From 47eae1aa2f4891a2fae2146576826dfb4712856b Mon Sep 17 00:00:00 2001
From: Hailey Schoelkopf <65563625+haileyschoelkopf@users.noreply.github.com>
Date: Mon, 19 Feb 2024 20:04:11 -0500
Subject: [PATCH 2/4] add comment

---
 calc/calc_transformer_flops.py | 3 ++-
 1 file changed, 2 insertions(+), 1 deletion(-)

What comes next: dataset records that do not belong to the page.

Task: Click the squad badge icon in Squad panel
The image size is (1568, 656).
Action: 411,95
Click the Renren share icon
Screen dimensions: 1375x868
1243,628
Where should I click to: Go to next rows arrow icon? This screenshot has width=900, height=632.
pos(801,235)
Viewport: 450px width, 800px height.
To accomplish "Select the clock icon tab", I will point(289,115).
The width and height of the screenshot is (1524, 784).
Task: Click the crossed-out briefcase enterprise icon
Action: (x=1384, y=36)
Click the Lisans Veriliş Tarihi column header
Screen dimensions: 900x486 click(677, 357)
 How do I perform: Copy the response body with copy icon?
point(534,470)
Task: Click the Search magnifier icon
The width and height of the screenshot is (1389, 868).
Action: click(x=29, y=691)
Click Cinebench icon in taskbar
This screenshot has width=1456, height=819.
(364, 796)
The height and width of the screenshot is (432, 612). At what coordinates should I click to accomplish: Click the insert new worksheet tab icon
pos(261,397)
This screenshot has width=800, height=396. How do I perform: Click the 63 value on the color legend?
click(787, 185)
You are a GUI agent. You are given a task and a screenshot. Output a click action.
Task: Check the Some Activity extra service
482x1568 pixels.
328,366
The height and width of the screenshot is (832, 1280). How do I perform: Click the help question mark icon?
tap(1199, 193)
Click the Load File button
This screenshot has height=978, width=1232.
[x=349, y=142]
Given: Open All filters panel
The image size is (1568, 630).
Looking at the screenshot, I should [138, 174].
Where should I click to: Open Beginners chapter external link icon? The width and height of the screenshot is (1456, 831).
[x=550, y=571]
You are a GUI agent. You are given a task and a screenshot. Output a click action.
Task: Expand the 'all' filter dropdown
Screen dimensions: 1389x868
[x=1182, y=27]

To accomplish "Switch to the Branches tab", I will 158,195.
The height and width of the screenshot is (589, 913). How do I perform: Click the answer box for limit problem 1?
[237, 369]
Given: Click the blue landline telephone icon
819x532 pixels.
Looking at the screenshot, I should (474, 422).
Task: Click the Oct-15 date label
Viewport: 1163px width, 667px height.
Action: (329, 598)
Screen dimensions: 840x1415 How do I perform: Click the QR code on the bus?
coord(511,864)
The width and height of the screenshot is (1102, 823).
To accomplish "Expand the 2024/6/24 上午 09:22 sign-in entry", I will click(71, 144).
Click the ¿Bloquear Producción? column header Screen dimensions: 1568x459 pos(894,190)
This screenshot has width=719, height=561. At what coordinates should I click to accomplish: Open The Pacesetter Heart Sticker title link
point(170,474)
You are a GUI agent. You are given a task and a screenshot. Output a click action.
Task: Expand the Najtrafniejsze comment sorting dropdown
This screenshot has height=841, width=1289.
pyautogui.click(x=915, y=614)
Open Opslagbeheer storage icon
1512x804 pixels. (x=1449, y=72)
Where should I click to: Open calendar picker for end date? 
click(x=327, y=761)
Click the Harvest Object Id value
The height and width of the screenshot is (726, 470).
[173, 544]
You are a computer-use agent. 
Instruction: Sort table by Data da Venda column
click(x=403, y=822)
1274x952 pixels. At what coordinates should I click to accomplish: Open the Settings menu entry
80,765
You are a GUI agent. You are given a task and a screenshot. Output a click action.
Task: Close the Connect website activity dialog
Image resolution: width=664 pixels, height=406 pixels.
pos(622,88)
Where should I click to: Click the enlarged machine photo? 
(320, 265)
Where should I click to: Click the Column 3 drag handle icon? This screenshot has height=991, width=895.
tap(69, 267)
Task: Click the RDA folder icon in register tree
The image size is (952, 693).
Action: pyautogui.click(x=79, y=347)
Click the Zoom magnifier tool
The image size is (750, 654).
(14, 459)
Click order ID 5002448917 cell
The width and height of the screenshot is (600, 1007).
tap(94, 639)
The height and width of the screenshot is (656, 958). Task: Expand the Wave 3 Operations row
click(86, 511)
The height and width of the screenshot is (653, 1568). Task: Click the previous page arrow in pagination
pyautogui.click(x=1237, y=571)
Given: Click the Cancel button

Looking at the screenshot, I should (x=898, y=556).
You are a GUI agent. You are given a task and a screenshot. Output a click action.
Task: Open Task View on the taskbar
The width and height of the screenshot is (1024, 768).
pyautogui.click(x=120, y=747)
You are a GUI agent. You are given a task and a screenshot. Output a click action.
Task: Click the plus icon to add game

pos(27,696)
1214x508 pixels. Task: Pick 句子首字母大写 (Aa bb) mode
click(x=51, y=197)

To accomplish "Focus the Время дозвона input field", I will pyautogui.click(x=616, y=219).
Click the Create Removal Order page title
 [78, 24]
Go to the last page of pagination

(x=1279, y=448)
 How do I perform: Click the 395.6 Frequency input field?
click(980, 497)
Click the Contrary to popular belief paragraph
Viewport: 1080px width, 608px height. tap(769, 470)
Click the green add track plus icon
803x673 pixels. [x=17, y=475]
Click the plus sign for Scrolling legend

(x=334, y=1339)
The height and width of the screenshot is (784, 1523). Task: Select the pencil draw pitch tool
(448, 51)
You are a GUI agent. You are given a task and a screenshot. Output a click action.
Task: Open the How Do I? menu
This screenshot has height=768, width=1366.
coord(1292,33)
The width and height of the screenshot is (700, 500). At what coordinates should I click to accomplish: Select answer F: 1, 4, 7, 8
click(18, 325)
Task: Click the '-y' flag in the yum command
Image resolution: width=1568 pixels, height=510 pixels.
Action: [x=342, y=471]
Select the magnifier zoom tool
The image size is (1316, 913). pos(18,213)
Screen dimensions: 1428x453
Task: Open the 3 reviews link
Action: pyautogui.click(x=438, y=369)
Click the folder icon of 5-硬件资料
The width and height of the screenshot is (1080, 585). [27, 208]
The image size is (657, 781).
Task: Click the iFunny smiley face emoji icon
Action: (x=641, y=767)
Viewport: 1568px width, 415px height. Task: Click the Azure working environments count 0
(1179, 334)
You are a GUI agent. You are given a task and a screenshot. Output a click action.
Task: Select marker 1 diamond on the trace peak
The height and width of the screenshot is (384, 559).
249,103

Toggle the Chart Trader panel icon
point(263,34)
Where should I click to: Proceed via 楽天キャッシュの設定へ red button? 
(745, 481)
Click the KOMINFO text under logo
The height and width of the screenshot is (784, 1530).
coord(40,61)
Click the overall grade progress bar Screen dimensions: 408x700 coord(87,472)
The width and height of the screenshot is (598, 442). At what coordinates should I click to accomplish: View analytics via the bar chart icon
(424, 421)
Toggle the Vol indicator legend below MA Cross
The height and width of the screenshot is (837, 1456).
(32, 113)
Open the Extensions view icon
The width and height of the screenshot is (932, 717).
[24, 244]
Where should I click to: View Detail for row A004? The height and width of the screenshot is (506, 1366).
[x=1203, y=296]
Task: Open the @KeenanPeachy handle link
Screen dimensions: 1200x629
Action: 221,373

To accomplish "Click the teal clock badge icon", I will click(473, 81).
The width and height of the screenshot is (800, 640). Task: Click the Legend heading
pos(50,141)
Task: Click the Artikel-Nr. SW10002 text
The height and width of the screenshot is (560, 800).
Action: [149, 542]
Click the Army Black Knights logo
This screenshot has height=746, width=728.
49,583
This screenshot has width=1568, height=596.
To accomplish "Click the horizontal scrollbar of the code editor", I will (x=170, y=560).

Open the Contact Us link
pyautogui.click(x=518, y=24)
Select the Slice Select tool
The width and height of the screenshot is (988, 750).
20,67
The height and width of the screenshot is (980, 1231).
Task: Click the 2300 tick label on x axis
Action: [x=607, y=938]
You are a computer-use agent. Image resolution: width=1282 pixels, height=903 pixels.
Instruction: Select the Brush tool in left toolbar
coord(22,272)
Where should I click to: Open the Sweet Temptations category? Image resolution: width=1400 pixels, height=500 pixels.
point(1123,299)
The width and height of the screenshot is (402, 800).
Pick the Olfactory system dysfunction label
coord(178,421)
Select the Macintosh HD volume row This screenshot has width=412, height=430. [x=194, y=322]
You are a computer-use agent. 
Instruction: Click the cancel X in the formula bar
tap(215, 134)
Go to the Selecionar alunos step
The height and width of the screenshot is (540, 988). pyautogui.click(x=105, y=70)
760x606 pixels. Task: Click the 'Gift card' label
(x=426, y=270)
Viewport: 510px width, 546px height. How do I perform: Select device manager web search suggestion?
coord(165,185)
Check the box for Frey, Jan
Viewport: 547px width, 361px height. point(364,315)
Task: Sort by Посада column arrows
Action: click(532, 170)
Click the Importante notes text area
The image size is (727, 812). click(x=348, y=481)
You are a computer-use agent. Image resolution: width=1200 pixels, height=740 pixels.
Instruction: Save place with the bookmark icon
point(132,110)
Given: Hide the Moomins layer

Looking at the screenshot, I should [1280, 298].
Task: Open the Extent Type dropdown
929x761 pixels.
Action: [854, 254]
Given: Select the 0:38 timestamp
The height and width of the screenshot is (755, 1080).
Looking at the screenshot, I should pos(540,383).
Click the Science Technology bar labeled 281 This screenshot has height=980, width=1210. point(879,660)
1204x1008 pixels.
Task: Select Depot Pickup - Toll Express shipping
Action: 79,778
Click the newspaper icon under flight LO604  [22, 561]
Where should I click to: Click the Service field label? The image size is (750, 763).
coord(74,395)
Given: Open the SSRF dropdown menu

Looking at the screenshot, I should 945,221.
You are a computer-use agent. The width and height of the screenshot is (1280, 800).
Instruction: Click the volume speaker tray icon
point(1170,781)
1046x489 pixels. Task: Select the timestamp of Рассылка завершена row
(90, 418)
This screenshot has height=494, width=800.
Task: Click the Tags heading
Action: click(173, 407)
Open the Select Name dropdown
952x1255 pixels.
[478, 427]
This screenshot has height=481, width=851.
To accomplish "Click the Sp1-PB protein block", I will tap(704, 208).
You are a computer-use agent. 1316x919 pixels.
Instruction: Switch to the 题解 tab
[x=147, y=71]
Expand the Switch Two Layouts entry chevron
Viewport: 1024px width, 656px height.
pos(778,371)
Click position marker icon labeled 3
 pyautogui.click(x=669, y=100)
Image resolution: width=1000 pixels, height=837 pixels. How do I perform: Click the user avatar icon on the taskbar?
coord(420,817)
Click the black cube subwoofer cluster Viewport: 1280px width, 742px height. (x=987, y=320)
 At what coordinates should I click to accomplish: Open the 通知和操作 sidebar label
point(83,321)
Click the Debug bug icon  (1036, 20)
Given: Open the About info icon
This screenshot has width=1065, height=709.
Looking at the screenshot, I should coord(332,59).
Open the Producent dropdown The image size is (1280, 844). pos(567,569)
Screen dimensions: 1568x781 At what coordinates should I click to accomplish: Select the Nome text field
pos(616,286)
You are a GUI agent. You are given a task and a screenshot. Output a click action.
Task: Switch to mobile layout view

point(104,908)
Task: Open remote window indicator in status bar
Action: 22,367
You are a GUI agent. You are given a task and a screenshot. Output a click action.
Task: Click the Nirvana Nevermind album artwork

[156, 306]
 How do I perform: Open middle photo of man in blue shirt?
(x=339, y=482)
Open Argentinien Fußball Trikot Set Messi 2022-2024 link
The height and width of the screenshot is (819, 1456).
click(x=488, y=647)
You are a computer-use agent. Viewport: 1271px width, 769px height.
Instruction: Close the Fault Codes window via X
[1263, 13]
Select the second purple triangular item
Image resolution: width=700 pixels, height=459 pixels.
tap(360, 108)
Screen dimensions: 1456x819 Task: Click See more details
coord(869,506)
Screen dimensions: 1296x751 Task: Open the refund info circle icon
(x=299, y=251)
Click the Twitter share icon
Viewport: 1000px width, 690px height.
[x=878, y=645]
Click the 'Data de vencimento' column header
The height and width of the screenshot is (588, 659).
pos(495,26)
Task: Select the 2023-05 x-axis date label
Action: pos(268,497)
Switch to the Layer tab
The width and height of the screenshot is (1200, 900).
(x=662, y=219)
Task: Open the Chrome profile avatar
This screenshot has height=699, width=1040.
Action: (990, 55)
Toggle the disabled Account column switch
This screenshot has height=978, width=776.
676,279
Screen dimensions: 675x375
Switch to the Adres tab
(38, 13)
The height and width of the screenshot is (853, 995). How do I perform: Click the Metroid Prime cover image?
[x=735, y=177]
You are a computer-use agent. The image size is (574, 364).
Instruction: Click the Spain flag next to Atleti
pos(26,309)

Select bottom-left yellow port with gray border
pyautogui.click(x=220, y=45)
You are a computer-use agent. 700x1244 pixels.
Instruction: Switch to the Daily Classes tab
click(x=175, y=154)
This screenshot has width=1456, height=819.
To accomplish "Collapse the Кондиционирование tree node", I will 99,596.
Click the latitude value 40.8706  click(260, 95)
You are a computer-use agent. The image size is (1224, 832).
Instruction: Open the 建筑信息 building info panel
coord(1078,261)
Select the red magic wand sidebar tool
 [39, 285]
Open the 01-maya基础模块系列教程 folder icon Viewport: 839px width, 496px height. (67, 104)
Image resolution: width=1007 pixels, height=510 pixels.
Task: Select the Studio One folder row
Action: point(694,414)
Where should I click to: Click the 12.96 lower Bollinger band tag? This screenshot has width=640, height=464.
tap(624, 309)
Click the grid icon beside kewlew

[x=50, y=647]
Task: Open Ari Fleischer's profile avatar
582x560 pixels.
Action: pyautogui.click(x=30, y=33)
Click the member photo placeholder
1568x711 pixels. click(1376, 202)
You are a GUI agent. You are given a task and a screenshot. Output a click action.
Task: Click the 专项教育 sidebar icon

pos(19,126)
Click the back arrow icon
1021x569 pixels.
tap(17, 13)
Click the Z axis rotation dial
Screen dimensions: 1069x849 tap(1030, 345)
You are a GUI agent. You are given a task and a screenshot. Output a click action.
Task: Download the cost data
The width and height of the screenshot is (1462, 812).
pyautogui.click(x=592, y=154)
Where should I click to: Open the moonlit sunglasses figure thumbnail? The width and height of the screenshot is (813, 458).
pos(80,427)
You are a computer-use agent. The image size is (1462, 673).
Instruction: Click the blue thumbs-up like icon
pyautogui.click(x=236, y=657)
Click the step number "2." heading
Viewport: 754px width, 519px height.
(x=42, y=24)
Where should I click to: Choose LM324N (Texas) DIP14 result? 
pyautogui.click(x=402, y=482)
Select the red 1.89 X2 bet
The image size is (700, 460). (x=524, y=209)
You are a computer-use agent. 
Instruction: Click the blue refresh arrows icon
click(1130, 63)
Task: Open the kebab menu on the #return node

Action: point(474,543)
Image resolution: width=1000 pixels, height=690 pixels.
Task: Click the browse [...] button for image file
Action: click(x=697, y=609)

diff --git a/calc/calc_transformer_flops.py b/calc/calc_transformer_flops.py
index a5ecd98..b3c711b 100644
--- a/calc/calc_transformer_flops.py
+++ b/calc/calc_transformer_flops.py
@@ -70,7 +70,6 @@ def config_parser():
 
 # calculates the flops of a model given its hparams
 def calc_params(args):
-    print(args)
     assert args.topk <= args.num_experts, "You cannot route to more experts than you have!"
     assert args.num_layers % args.expert_interval == 0, "Require for simplicity that we don't have hanging dense layers"
 
@@ -83,6 +82,8 @@ def calc_params(args):
     if args.checkpoint_activations:
         iter_factor += 1
     # If inference-only, no bwd pass or activation ckpting necessary
+    # This assumes simply running a single forward pass ('prefill' stage of decoding) and no generated tokens.
+    # Or, if using a KV cache, this flop count will also be accurate.
     if args.infer:
         iter_factor = 1
 

From c20995a9ba817948c50fa28323baa9d2417486d8 Mon Sep 17 00:00:00 2001
From: Hailey Schoelkopf <65563625+haileyschoelkopf@users.noreply.github.com>
Date: Mon, 19 Feb 2024 20:10:23 -0500
Subject: [PATCH 3/4] fix comment

---
 calc/calc_transformer_flops.py | 1 -
 1 file changed, 1 deletion(-)

diff --git a/calc/calc_transformer_flops.py b/calc/calc_transformer_flops.py
index b3c711b..0f63a38 100644
--- a/calc/calc_transformer_flops.py
+++ b/calc/calc_transformer_flops.py
@@ -83,7 +83,6 @@ def calc_params(args):
         iter_factor += 1
     # If inference-only, no bwd pass or activation ckpting necessary
     # This assumes simply running a single forward pass ('prefill' stage of decoding) and no generated tokens.
-    # Or, if using a KV cache, this flop count will also be accurate.
     if args.infer:
         iter_factor = 1
 

From 05c40662afa6dde5b78e09e9db4cd9df730b50c7 Mon Sep 17 00:00:00 2001
From: Hailey Schoelkopf <65563625+haileyschoelkopf@users.noreply.github.com>
Date: Mon, 19 Feb 2024 20:12:44 -0500
Subject: [PATCH 4/4] Update calc_transformer_flops.py

---
 calc/calc_transformer_flops.py | 2 +-
 1 file changed, 1 insertion(+), 1 deletion(-)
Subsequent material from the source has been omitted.